Items listed in a dataset.
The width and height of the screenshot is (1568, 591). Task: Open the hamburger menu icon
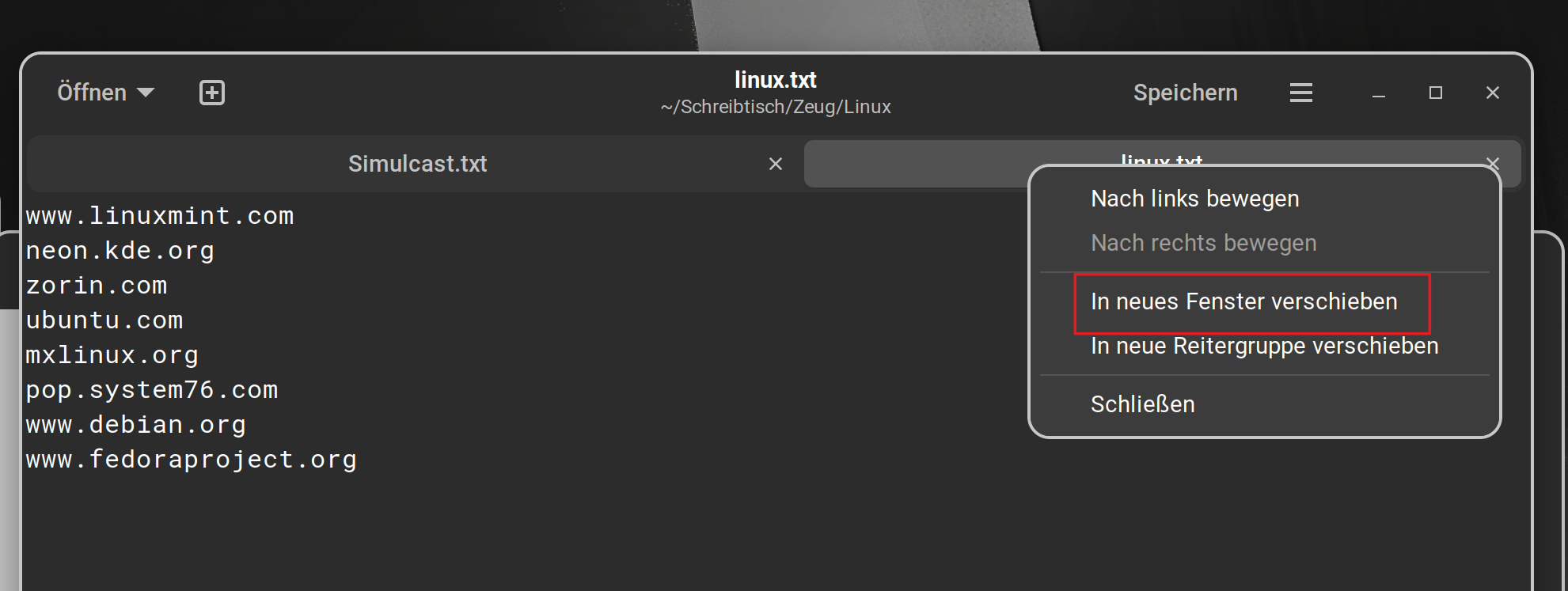[x=1300, y=93]
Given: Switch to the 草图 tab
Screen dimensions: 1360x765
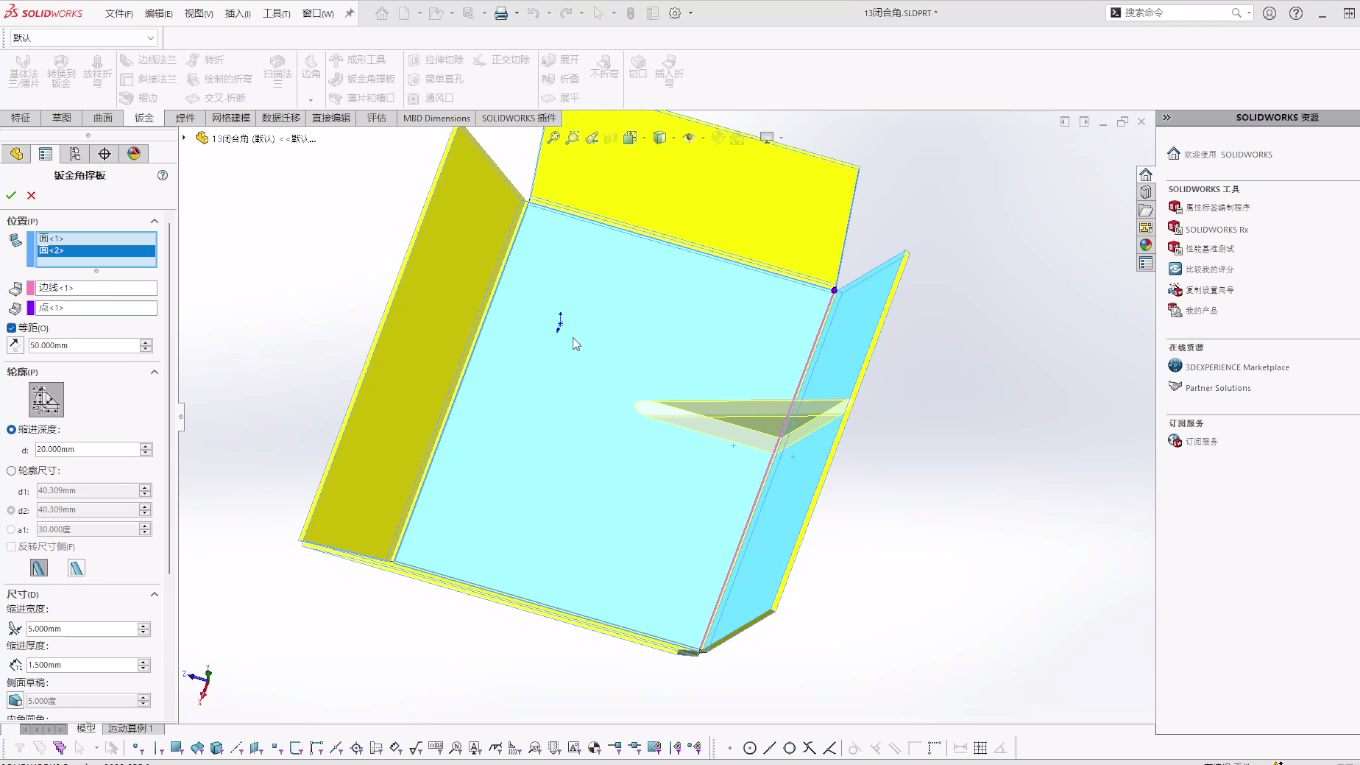Looking at the screenshot, I should tap(61, 118).
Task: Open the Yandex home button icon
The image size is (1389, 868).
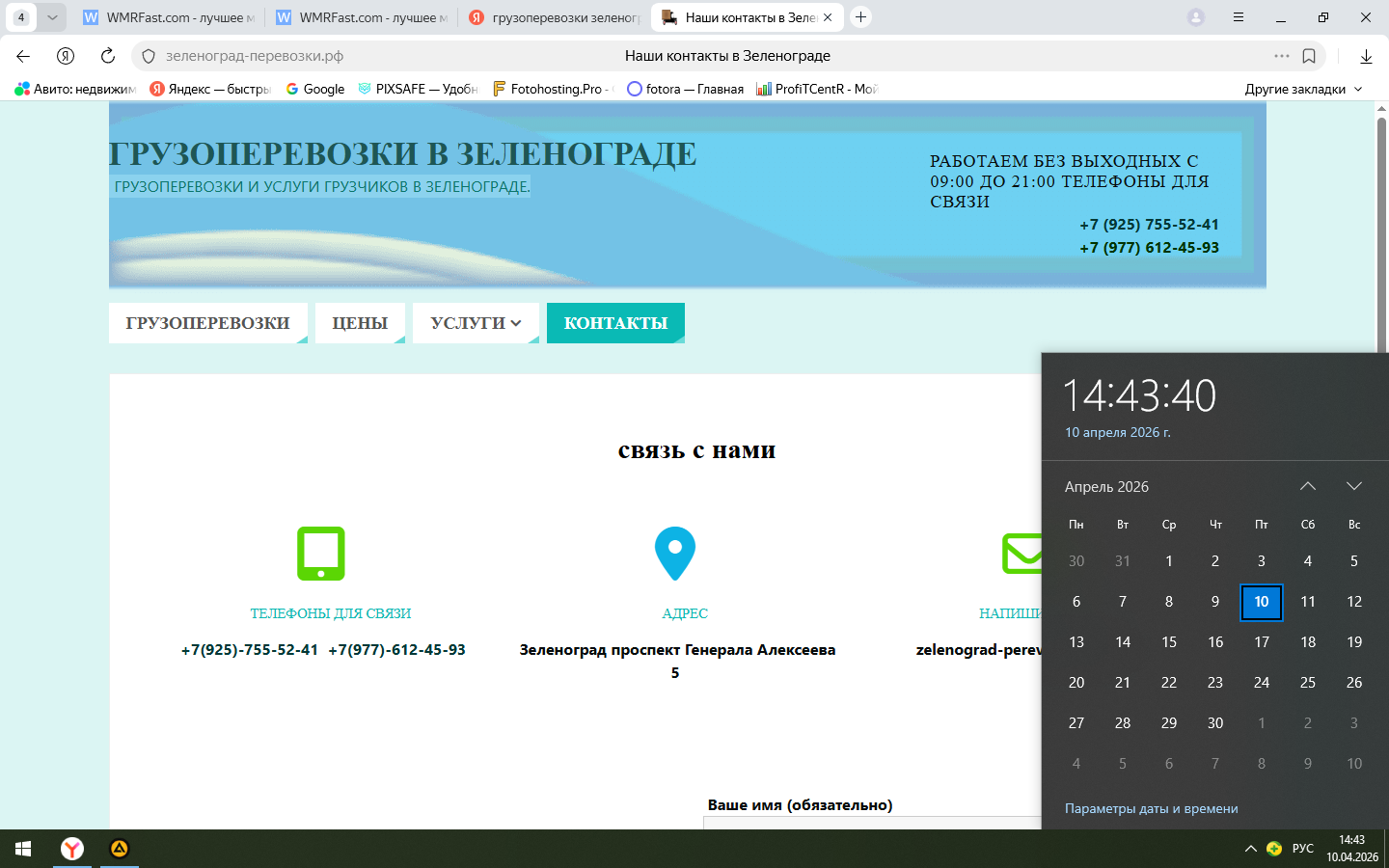Action: tap(66, 56)
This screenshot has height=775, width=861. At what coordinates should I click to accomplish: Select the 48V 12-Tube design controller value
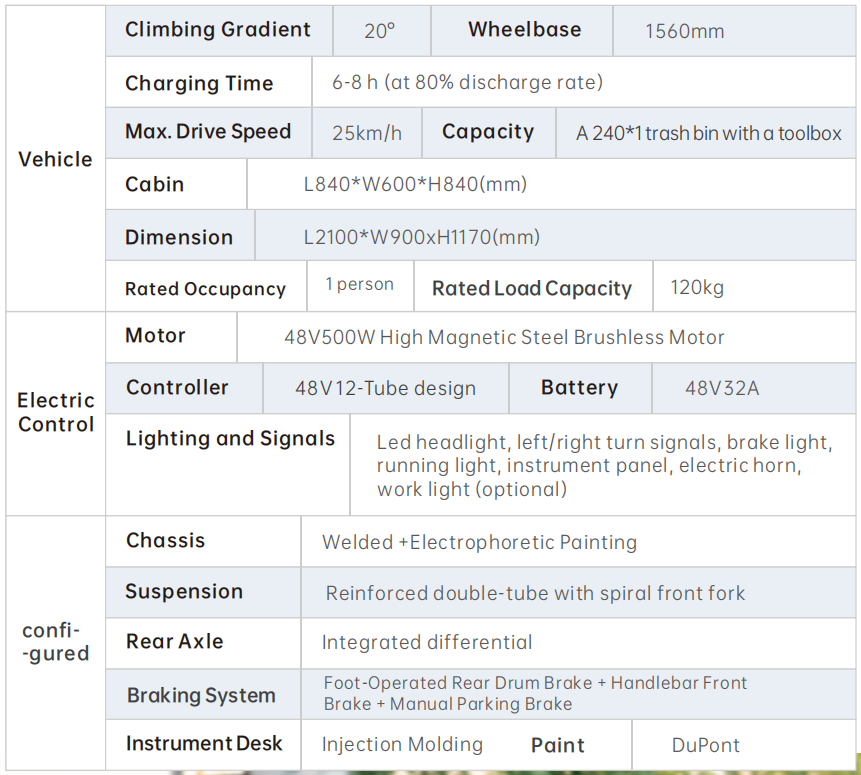(385, 388)
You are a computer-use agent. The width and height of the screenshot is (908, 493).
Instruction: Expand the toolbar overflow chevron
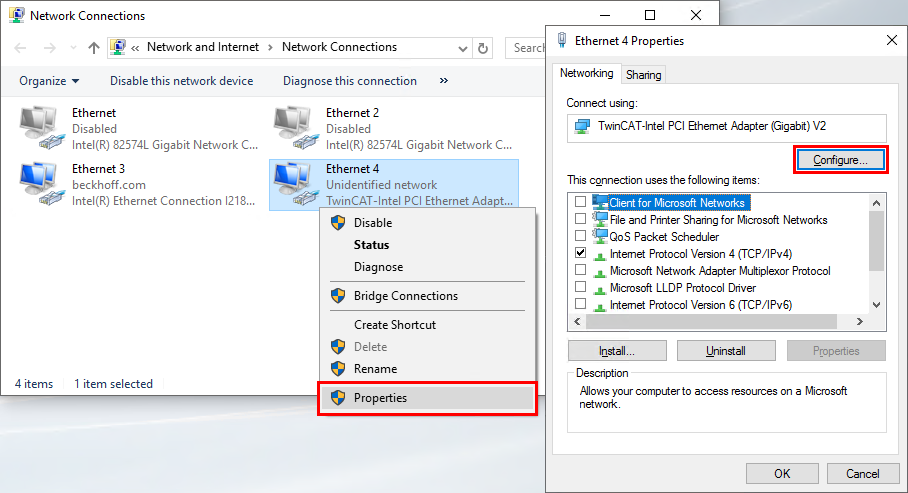click(444, 81)
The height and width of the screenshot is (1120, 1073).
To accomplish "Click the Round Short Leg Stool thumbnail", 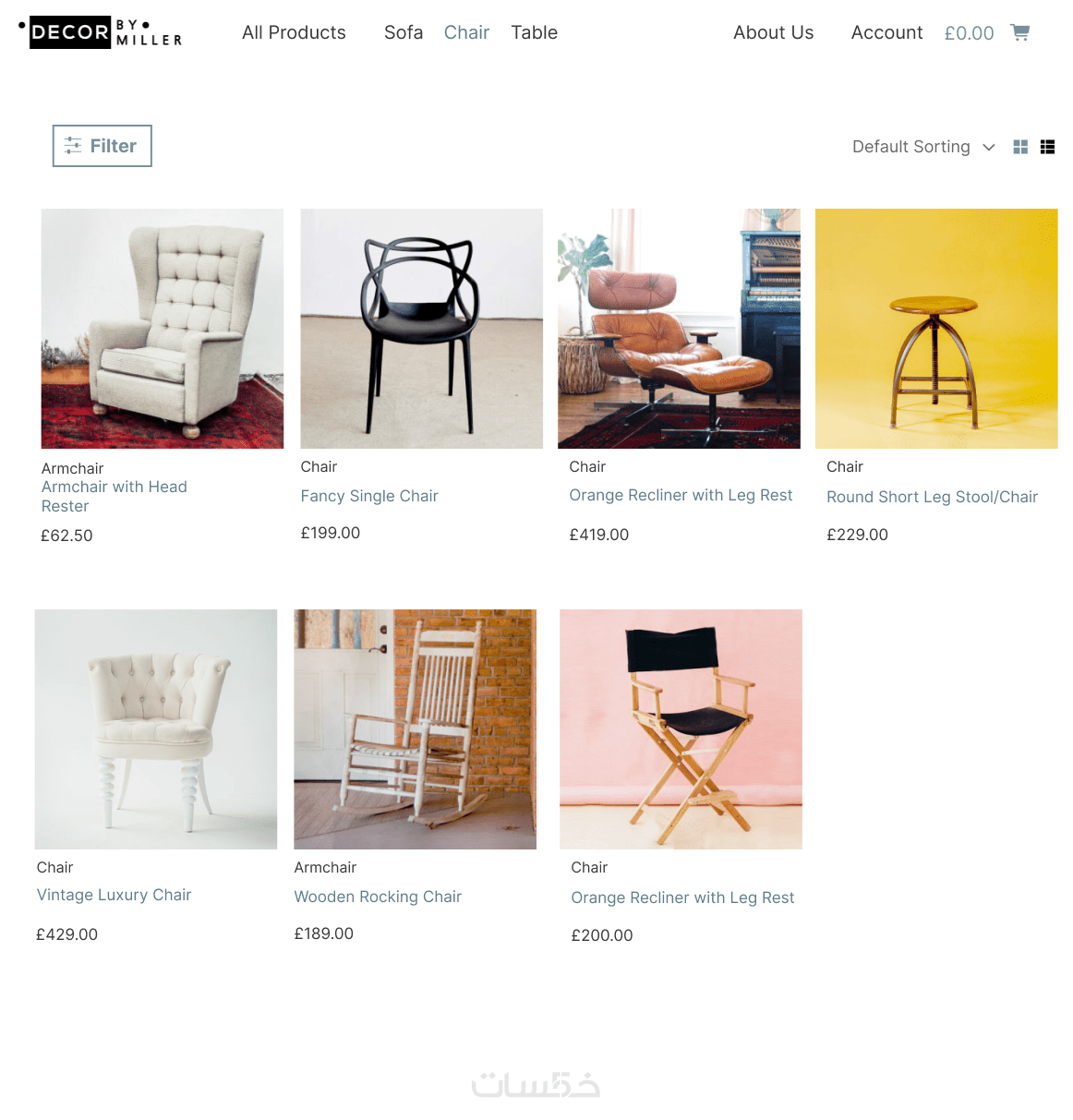I will [x=936, y=329].
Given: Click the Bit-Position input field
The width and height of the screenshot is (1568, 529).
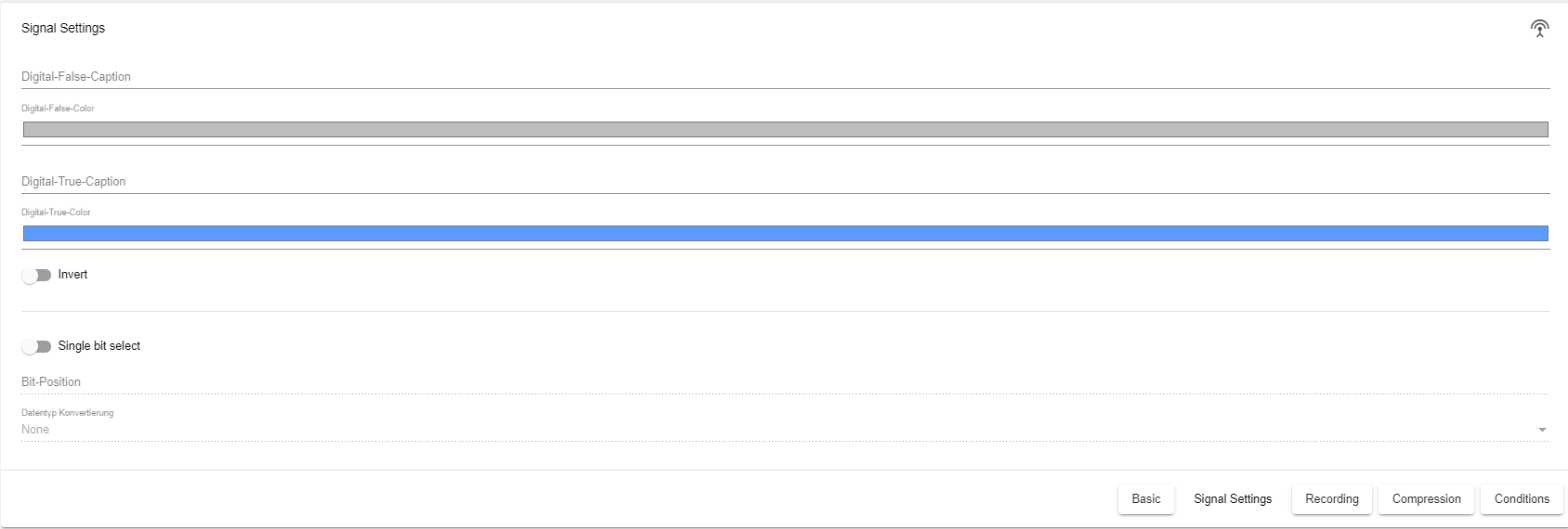Looking at the screenshot, I should (x=785, y=382).
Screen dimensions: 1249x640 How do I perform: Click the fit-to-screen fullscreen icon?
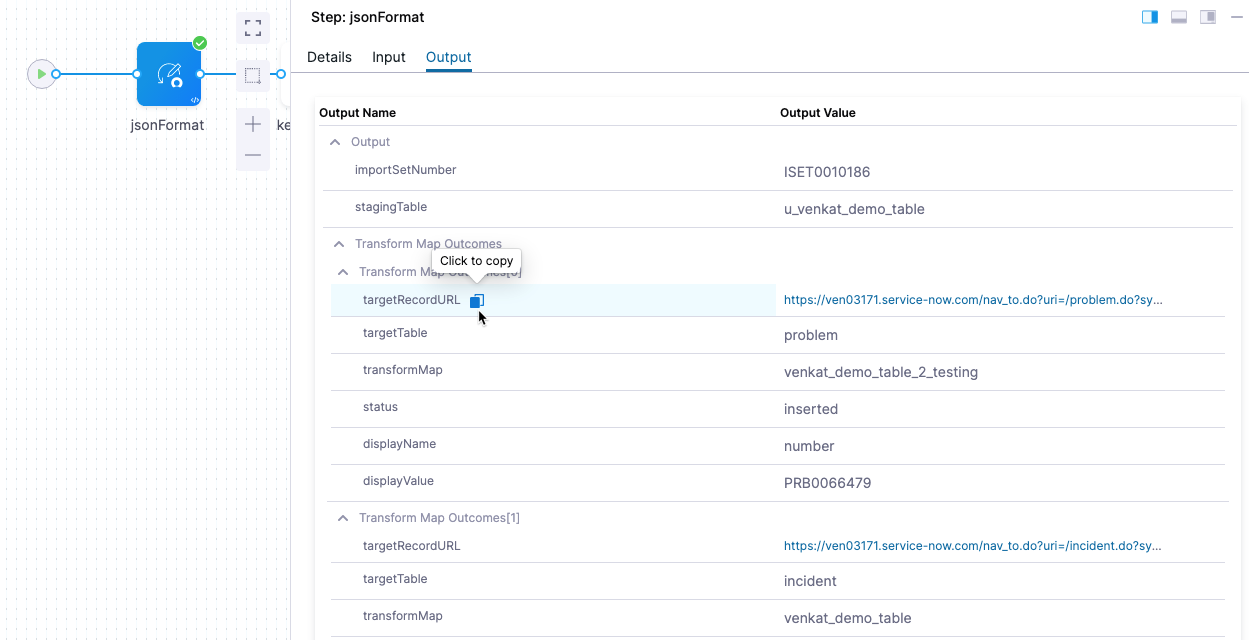tap(253, 27)
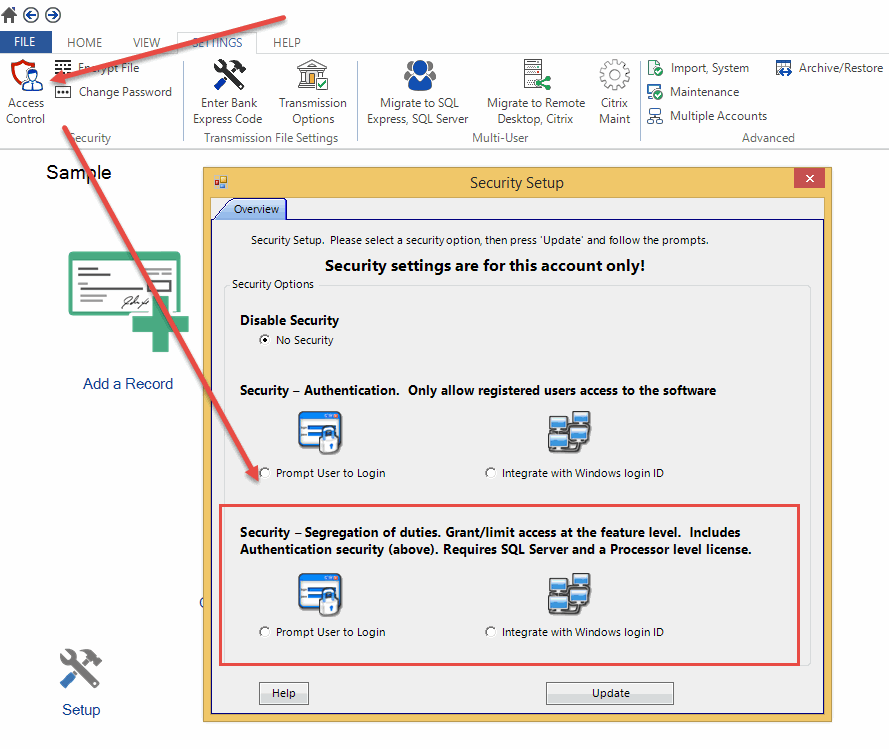Select Segregation Integrate with Windows login ID

490,632
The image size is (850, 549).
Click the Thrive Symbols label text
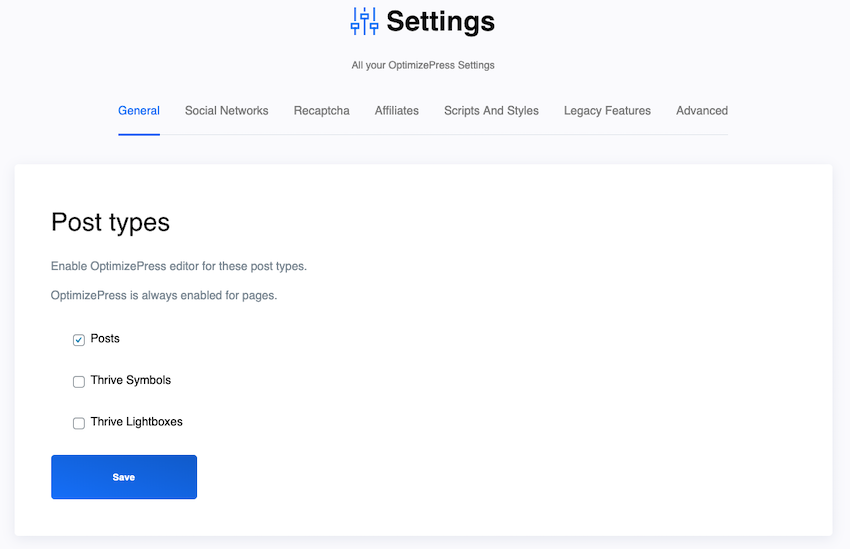(131, 380)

What the task requires. Scan the data above. Return every line with "Given" in it.

Written solution.
Given: Switch to the 草图 tab
Given: Click the Bit-Position input field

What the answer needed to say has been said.